:: What is needed ::
Without omitting anything, retype the data that follows.

:: Supplied records ::
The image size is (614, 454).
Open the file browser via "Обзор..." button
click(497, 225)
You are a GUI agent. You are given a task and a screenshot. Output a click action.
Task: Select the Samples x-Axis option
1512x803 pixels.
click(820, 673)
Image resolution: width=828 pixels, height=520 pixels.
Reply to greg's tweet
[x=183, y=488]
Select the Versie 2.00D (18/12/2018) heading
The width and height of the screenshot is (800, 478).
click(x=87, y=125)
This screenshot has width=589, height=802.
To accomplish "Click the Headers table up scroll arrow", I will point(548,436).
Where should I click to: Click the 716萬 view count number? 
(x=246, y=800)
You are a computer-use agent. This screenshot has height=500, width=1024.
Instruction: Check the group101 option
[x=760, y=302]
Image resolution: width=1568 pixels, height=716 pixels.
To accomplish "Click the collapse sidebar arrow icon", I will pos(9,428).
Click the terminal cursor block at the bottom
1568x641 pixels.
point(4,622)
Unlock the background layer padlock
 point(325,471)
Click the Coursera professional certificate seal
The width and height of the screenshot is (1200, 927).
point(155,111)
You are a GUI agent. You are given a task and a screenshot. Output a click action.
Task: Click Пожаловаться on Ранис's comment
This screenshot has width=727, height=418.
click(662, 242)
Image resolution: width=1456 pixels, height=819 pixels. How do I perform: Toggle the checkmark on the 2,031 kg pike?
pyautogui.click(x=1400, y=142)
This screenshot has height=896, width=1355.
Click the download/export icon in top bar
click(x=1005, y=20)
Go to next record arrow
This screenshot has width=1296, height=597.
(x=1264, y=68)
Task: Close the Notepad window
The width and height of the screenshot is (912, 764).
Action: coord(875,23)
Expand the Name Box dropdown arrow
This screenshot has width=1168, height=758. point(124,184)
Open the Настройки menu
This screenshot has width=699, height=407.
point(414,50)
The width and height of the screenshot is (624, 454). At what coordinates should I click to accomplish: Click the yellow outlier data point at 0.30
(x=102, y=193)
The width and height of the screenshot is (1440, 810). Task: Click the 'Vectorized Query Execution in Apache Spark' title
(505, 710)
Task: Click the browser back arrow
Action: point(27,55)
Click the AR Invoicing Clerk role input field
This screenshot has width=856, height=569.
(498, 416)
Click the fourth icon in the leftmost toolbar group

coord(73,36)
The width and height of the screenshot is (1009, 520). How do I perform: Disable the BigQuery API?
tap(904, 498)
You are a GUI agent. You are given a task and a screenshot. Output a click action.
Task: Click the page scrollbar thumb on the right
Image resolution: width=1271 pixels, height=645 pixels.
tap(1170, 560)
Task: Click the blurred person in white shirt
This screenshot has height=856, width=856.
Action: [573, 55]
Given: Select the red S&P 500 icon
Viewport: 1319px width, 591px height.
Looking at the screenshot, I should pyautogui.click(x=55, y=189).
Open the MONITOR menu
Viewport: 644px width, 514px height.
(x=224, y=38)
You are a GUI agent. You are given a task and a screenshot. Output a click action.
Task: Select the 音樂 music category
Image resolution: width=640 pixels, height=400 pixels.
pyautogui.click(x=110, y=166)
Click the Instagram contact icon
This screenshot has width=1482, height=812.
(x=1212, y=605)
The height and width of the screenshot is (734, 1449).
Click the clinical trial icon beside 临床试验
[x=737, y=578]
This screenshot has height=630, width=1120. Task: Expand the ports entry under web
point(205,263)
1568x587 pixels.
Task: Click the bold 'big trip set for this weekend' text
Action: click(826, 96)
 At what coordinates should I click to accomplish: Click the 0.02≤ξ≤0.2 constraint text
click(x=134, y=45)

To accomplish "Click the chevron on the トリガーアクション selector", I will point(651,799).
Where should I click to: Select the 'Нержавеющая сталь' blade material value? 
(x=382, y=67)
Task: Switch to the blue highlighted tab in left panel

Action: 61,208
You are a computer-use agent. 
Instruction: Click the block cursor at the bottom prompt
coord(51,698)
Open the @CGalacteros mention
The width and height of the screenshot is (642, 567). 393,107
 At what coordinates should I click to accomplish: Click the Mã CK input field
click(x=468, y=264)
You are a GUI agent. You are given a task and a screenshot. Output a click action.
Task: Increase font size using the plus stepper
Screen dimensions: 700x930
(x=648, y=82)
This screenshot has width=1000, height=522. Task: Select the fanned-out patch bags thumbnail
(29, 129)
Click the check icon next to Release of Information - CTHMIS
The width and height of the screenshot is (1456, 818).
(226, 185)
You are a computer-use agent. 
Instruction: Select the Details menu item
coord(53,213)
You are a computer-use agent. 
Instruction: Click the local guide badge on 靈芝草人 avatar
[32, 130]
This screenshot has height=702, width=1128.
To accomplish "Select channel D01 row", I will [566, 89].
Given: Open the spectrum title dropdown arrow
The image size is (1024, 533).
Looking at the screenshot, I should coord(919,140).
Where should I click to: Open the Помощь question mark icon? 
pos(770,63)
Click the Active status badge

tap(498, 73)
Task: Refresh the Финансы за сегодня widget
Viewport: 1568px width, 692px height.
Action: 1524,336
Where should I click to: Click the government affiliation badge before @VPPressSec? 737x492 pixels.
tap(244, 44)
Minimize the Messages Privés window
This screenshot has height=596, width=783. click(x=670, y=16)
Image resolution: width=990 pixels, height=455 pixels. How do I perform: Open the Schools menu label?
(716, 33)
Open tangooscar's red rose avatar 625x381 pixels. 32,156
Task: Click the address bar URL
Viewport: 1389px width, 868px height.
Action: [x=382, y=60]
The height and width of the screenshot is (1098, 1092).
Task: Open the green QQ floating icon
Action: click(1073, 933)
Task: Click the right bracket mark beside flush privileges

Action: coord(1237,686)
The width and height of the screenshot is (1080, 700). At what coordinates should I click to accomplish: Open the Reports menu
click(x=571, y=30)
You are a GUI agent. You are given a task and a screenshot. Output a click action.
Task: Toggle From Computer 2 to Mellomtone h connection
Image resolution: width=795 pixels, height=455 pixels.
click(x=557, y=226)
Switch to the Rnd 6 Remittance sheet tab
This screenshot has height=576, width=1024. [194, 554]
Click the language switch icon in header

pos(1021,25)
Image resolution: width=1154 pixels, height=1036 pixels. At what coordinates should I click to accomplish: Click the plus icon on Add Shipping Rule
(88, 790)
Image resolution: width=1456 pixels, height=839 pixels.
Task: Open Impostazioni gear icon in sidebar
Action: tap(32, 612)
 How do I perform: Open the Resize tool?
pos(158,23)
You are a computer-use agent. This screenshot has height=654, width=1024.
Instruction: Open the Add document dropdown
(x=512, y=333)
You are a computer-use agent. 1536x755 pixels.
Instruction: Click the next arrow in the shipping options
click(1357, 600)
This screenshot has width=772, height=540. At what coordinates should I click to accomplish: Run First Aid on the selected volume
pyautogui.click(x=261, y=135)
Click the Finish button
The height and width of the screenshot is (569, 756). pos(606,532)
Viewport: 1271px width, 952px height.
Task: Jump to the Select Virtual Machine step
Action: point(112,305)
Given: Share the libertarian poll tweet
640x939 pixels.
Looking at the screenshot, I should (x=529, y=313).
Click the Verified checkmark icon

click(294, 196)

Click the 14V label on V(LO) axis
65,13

:: Written response ::
The image size is (614, 454).
Open the file browser via "Обзор..." button
click(497, 225)
You are a GUI agent. You are given a task and a screenshot. Output a click action.
Task: Select the Samples x-Axis option
1512x803 pixels.
click(820, 673)
Image resolution: width=828 pixels, height=520 pixels.
Reply to greg's tweet
[x=183, y=488]
Select the Versie 2.00D (18/12/2018) heading
The width and height of the screenshot is (800, 478).
click(x=87, y=125)
This screenshot has width=589, height=802.
To accomplish "Click the Headers table up scroll arrow", I will point(548,436).
Where should I click to: Click the 716萬 view count number? 
(x=246, y=800)
You are a computer-use agent. This screenshot has height=500, width=1024.
Instruction: Check the group101 option
[x=760, y=302]
Image resolution: width=1568 pixels, height=716 pixels.
To accomplish "Click the collapse sidebar arrow icon", I will pos(9,428).
Click the terminal cursor block at the bottom
1568x641 pixels.
point(4,622)
Unlock the background layer padlock
 point(325,471)
Click the Coursera professional certificate seal
The width and height of the screenshot is (1200, 927).
point(155,111)
You are a GUI agent. You are given a task and a screenshot. Output a click action.
Task: Click Пожаловаться on Ранис's comment
This screenshot has width=727, height=418.
click(662, 242)
Image resolution: width=1456 pixels, height=819 pixels. How do I perform: Toggle the checkmark on the 2,031 kg pike?
pyautogui.click(x=1400, y=142)
This screenshot has height=896, width=1355.
Click the download/export icon in top bar
click(x=1005, y=20)
Go to next record arrow
This screenshot has width=1296, height=597.
(x=1264, y=68)
Task: Close the Notepad window
The width and height of the screenshot is (912, 764).
Action: coord(875,23)
Expand the Name Box dropdown arrow
This screenshot has width=1168, height=758. point(124,184)
Open the Настройки menu
This screenshot has width=699, height=407.
point(414,50)
The width and height of the screenshot is (624, 454). At what coordinates should I click to accomplish: Click the yellow outlier data point at 0.30
(x=102, y=193)
The width and height of the screenshot is (1440, 810). Task: Click the 'Vectorized Query Execution in Apache Spark' title
(505, 710)
Task: Click the browser back arrow
Action: point(27,55)
Click the AR Invoicing Clerk role input field
This screenshot has width=856, height=569.
(498, 416)
Click the fourth icon in the leftmost toolbar group

coord(73,36)
The width and height of the screenshot is (1009, 520). How do I perform: Disable the BigQuery API?
tap(904, 498)
You are a GUI agent. You are given a task and a screenshot. Output a click action.
Task: Click the page scrollbar thumb on the right
Image resolution: width=1271 pixels, height=645 pixels.
tap(1170, 560)
Task: Click the blurred person in white shirt
This screenshot has height=856, width=856.
Action: [573, 55]
Given: Select the red S&P 500 icon
Viewport: 1319px width, 591px height.
Looking at the screenshot, I should pyautogui.click(x=55, y=189).
Open the MONITOR menu
Viewport: 644px width, 514px height.
(x=224, y=38)
You are a GUI agent. You are given a task and a screenshot. Output a click action.
Task: Select the 音樂 music category
Image resolution: width=640 pixels, height=400 pixels.
pyautogui.click(x=110, y=166)
Click the Instagram contact icon
This screenshot has width=1482, height=812.
(x=1212, y=605)
The height and width of the screenshot is (734, 1449).
Click the clinical trial icon beside 临床试验
[x=737, y=578]
This screenshot has height=630, width=1120. Task: Expand the ports entry under web
point(205,263)
1568x587 pixels.
Task: Click the bold 'big trip set for this weekend' text
Action: click(826, 96)
 At what coordinates should I click to accomplish: Click the 0.02≤ξ≤0.2 constraint text
click(x=134, y=45)

To accomplish "Click the chevron on the トリガーアクション selector", I will point(651,799).
Where should I click to: Select the 'Нержавеющая сталь' blade material value? 
(x=382, y=67)
Task: Switch to the blue highlighted tab in left panel

Action: 61,208
You are a computer-use agent. 
Instruction: Click the block cursor at the bottom prompt
coord(51,698)
Open the @CGalacteros mention
The width and height of the screenshot is (642, 567). 393,107
 At what coordinates should I click to accomplish: Click the Mã CK input field
click(x=468, y=264)
You are a GUI agent. You are given a task and a screenshot. Output a click action.
Task: Increase font size using the plus stepper
Screen dimensions: 700x930
(x=648, y=82)
This screenshot has width=1000, height=522. Task: Select the fanned-out patch bags thumbnail
(29, 129)
Click the check icon next to Release of Information - CTHMIS
The width and height of the screenshot is (1456, 818).
(226, 185)
You are a computer-use agent. 
Instruction: Select the Details menu item
coord(53,213)
You are a computer-use agent. 
Instruction: Click the local guide badge on 靈芝草人 avatar
[32, 130]
This screenshot has height=702, width=1128.
To accomplish "Select channel D01 row", I will [566, 89].
Given: Open the spectrum title dropdown arrow
The image size is (1024, 533).
Looking at the screenshot, I should coord(919,140).
Where should I click to: Open the Помощь question mark icon? 
pos(770,63)
Click the Active status badge

tap(498, 73)
Task: Refresh the Финансы за сегодня widget
Viewport: 1568px width, 692px height.
Action: 1524,336
Where should I click to: Click the government affiliation badge before @VPPressSec? 737x492 pixels.
tap(244, 44)
Minimize the Messages Privés window
This screenshot has height=596, width=783. click(x=670, y=16)
Image resolution: width=990 pixels, height=455 pixels. How do I perform: Open the Schools menu label?
(716, 33)
Open tangooscar's red rose avatar 625x381 pixels. 32,156
Task: Click the address bar URL
Viewport: 1389px width, 868px height.
Action: [x=382, y=60]
The height and width of the screenshot is (1098, 1092).
Task: Open the green QQ floating icon
Action: click(1073, 933)
Task: Click the right bracket mark beside flush privileges

Action: coord(1237,686)
The width and height of the screenshot is (1080, 700). At what coordinates should I click to accomplish: Open the Reports menu
click(x=571, y=30)
You are a GUI agent. You are given a task and a screenshot. Output a click action.
Task: Toggle From Computer 2 to Mellomtone h connection
Image resolution: width=795 pixels, height=455 pixels.
click(x=557, y=226)
Switch to the Rnd 6 Remittance sheet tab
This screenshot has height=576, width=1024. [194, 554]
Click the language switch icon in header

pos(1021,25)
Image resolution: width=1154 pixels, height=1036 pixels. At what coordinates should I click to accomplish: Click the plus icon on Add Shipping Rule
(88, 790)
Image resolution: width=1456 pixels, height=839 pixels.
Task: Open Impostazioni gear icon in sidebar
Action: tap(32, 612)
 How do I perform: Open the Resize tool?
pos(158,23)
You are a computer-use agent. This screenshot has height=654, width=1024.
Instruction: Open the Add document dropdown
(x=512, y=333)
You are a computer-use agent. 1536x755 pixels.
Instruction: Click the next arrow in the shipping options
click(1357, 600)
This screenshot has width=772, height=540. At what coordinates should I click to accomplish: Run First Aid on the selected volume
pyautogui.click(x=261, y=135)
Click the Finish button
The height and width of the screenshot is (569, 756). pos(606,532)
Viewport: 1271px width, 952px height.
Task: Jump to the Select Virtual Machine step
Action: point(112,305)
Given: Share the libertarian poll tweet
640x939 pixels.
Looking at the screenshot, I should (x=529, y=313).
Click the Verified checkmark icon

click(294, 196)

Click the 14V label on V(LO) axis
65,13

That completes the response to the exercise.